With no edits of any kind, print each record that follows.
===== INFORMATION SHOWN
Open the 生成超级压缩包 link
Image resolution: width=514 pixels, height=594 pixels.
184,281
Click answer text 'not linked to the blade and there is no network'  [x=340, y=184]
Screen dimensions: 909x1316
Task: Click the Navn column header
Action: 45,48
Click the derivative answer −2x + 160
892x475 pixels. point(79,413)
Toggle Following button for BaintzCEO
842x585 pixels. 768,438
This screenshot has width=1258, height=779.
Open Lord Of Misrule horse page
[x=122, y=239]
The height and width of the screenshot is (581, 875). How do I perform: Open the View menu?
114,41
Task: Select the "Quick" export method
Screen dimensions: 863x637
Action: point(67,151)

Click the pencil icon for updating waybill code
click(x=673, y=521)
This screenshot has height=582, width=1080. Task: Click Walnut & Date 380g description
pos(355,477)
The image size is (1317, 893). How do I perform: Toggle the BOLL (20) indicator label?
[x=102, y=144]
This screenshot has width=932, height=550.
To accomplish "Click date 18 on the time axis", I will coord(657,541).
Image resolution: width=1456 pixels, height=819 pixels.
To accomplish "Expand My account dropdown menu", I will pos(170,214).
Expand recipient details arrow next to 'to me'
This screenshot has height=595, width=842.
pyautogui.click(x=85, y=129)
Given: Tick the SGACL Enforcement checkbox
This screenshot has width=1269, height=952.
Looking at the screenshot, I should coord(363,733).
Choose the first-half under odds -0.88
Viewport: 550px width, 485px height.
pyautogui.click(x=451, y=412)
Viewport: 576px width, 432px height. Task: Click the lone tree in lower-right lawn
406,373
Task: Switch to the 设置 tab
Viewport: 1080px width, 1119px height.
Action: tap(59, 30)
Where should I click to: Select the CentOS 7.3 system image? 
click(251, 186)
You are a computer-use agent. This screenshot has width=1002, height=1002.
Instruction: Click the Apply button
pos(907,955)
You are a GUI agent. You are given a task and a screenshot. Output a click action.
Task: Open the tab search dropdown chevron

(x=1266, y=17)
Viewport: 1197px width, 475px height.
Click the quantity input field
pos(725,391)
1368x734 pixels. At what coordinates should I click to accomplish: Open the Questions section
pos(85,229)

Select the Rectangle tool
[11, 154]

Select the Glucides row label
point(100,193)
==========
● **RESULT FOR THIS EXERCISE**
Open the 生成超级压缩包 link
Image resolution: width=514 pixels, height=594 pixels.
184,281
Click answer text 'not linked to the blade and there is no network'  [x=340, y=184]
Screen dimensions: 909x1316
Task: Click the Navn column header
Action: 45,48
Click the derivative answer −2x + 160
892x475 pixels. point(79,413)
Toggle Following button for BaintzCEO
842x585 pixels. 768,438
This screenshot has width=1258, height=779.
Open Lord Of Misrule horse page
[x=122, y=239]
The height and width of the screenshot is (581, 875). How do I perform: Open the View menu?
114,41
Task: Select the "Quick" export method
Screen dimensions: 863x637
Action: point(67,151)

Click the pencil icon for updating waybill code
click(x=673, y=521)
This screenshot has height=582, width=1080. Task: Click Walnut & Date 380g description
pos(355,477)
The image size is (1317, 893). How do I perform: Toggle the BOLL (20) indicator label?
[x=102, y=144]
This screenshot has width=932, height=550.
To accomplish "Click date 18 on the time axis", I will coord(657,541).
Image resolution: width=1456 pixels, height=819 pixels.
To accomplish "Expand My account dropdown menu", I will pos(170,214).
Expand recipient details arrow next to 'to me'
This screenshot has height=595, width=842.
pyautogui.click(x=85, y=129)
Given: Tick the SGACL Enforcement checkbox
This screenshot has width=1269, height=952.
Looking at the screenshot, I should coord(363,733).
Choose the first-half under odds -0.88
Viewport: 550px width, 485px height.
pyautogui.click(x=451, y=412)
Viewport: 576px width, 432px height. Task: Click the lone tree in lower-right lawn
406,373
Task: Switch to the 设置 tab
Viewport: 1080px width, 1119px height.
Action: tap(59, 30)
Where should I click to: Select the CentOS 7.3 system image? 
click(251, 186)
You are a computer-use agent. This screenshot has width=1002, height=1002.
Instruction: Click the Apply button
pos(907,955)
You are a GUI agent. You are given a task and a screenshot. Output a click action.
Task: Open the tab search dropdown chevron

(x=1266, y=17)
Viewport: 1197px width, 475px height.
Click the quantity input field
pos(725,391)
1368x734 pixels. At what coordinates should I click to accomplish: Open the Questions section
pos(85,229)

Select the Rectangle tool
[11, 154]

Select the Glucides row label
point(100,193)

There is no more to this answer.